By Glenda Meekins of the Florida Catholic Staff – September 15, 2017
More than 100 faithful came in the pouring rain to gather and pray the rosary, then celebrate a Mass in honor of Our Lady of Charity, the patroness of Cuba. The Mass, which has been celebrated in the Diocese of Orlando since 1973, came just two days before Hurricane Irma swept through Orlando.
With the musical sounds of the St. James Cathedral Choir lingering in the air, the statue of La Virgen de la Caridad del Cobre (as she is known in Cuba) was processed down the aisle of St. Augustine Parish in Casselberry on Sept. 8, her feast day, to a place of honor before the sanctuary. The statue used for this year’s procession belonged to Father Tomás Hurtado, pastor of St. Augustine and a Cuban immigrant. Parishioners filled the church, praying for their patroness’s intercession and remembering how Our Lady of Charity appeared to three fishermen off the coast of Cuba around 1600. Since then, she has been a sign of hope for Cubans.

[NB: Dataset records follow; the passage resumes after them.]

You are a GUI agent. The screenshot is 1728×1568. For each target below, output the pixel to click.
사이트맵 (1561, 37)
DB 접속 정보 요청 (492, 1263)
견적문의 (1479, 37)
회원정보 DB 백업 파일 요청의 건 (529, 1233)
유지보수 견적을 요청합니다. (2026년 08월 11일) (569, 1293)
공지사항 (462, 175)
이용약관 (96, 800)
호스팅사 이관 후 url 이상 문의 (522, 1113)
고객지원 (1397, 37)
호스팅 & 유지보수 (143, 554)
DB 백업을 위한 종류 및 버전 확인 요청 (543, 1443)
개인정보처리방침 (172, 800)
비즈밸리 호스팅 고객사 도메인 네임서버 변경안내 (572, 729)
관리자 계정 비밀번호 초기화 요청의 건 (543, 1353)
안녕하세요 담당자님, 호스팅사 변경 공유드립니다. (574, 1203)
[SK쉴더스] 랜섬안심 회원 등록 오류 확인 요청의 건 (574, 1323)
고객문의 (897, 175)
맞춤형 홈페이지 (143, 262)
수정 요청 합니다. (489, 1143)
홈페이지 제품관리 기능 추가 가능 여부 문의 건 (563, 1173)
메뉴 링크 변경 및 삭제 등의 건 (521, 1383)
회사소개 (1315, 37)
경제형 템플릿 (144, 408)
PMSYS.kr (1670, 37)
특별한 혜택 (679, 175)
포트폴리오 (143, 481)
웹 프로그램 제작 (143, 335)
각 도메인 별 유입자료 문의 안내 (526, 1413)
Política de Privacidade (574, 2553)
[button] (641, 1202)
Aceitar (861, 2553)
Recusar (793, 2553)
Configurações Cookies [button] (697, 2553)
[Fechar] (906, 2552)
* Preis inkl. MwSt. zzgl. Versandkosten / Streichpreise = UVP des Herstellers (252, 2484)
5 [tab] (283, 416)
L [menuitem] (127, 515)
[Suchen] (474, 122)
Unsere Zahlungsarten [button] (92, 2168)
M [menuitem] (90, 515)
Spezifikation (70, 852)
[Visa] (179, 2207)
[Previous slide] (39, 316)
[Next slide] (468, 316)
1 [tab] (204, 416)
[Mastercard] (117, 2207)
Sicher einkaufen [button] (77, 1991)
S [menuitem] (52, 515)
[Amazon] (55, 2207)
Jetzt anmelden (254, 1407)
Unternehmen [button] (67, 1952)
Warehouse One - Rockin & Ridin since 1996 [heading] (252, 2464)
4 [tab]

The tradition of celebrating the feast day was begun in the diocese by Father Domingo Gonzalez, a Cuban native who served as director of the Spanish Apostolate in 1973. He said the Virgin is “a mother common to the hearts of all Cubans, the living symbol of cultural, traditional and national unity both in and outside of Cuba.”
Maria del Carmen García is one of many who want to keep the tradition alive. She helped organize the event this year and has taken part for the past 35 years. She said, “It is important for Cubans because it gives them a chance to recognize their patroness, pray for Cuba and its needs, and to maintain unity.” They also collect a donation for charity. This year’s donation will be sent to help those recovering in Cuba after Hurricane Irma. “Here we can gather, converse and share,” she said. “It was great to see people from so many countries, not just Cubans.” A Columbian friend even donated prayer cards for those attending.
Over the years, the Mass has taken place in several parishes. Annunciation Parish member Maria Consuela Espinola came with her husband Arturo. She said, “The Mass is usually more elaborate. We normally gather afterwards, but it was complicated due to the hurricane.” The Espinolas had not attended for several years due to work conflicts. Now that Dr. Espinola is retired, she said they look forward to attending for many years to come.